- _PROBLEM STATEMENT_
Search the records for the string "target", then copy each line where it appears.

- _AVAILABLE RECORDS_
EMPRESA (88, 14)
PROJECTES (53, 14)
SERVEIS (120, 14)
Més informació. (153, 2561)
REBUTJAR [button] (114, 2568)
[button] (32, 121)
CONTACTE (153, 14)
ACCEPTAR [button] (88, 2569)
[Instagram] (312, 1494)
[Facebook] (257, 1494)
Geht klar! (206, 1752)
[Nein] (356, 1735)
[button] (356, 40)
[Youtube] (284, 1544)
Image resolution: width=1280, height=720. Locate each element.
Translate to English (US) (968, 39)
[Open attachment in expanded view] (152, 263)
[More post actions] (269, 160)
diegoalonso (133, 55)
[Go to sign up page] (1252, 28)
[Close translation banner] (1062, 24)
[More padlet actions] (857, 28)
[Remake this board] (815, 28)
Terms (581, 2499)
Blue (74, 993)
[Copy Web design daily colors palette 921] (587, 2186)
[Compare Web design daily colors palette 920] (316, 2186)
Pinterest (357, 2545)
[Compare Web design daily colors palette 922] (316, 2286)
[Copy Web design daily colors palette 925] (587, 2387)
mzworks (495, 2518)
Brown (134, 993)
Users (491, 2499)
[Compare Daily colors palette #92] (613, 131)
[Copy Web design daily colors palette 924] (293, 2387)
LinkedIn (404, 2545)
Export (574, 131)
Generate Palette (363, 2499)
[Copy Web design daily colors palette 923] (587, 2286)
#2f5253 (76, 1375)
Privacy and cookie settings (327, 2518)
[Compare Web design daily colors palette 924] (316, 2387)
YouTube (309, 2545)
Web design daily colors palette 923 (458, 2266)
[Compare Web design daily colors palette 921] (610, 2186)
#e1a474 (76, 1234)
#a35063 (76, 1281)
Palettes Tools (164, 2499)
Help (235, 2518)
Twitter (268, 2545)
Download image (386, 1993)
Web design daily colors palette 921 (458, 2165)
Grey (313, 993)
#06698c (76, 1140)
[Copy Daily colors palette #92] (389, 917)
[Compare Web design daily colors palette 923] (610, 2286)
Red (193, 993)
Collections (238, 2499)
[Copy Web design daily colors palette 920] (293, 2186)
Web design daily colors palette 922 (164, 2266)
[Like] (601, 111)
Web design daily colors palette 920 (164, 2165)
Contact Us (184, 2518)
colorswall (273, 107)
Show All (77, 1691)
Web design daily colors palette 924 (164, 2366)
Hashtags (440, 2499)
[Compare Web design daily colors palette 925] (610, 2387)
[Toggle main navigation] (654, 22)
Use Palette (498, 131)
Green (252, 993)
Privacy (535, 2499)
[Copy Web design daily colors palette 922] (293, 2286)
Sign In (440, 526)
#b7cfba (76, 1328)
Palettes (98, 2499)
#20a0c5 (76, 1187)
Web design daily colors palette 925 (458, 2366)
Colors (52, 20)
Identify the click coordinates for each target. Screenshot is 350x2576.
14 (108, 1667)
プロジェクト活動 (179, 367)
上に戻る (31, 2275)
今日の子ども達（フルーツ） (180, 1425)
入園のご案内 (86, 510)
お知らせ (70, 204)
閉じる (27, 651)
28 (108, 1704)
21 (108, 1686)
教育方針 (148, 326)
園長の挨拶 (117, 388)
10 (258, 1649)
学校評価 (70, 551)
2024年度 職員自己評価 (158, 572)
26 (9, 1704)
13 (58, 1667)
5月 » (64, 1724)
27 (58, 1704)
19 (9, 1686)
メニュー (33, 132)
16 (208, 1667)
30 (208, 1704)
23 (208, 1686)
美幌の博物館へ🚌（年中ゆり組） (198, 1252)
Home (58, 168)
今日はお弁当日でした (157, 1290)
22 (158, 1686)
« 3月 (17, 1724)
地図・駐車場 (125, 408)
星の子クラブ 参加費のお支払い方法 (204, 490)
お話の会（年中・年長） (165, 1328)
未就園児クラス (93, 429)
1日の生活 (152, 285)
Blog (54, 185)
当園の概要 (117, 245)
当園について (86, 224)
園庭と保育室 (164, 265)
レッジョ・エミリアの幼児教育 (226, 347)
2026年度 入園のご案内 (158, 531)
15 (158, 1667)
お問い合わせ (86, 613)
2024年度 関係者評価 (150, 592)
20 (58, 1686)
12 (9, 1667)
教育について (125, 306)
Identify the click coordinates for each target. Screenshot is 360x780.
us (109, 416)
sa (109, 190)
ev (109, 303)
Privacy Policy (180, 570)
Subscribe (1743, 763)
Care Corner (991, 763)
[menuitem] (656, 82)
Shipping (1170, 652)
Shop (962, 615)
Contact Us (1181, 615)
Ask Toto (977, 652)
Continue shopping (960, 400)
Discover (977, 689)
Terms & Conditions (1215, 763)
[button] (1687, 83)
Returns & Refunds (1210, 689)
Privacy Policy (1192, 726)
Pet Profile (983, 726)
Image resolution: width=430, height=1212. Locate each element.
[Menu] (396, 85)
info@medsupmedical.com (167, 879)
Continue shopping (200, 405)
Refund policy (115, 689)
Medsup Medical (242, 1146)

- _REPLY TO THE TASK_
Identify the click coordinates for each target. Screenshot is 350x2576.
Identify the click coordinates for each target. Screenshot is 360x780.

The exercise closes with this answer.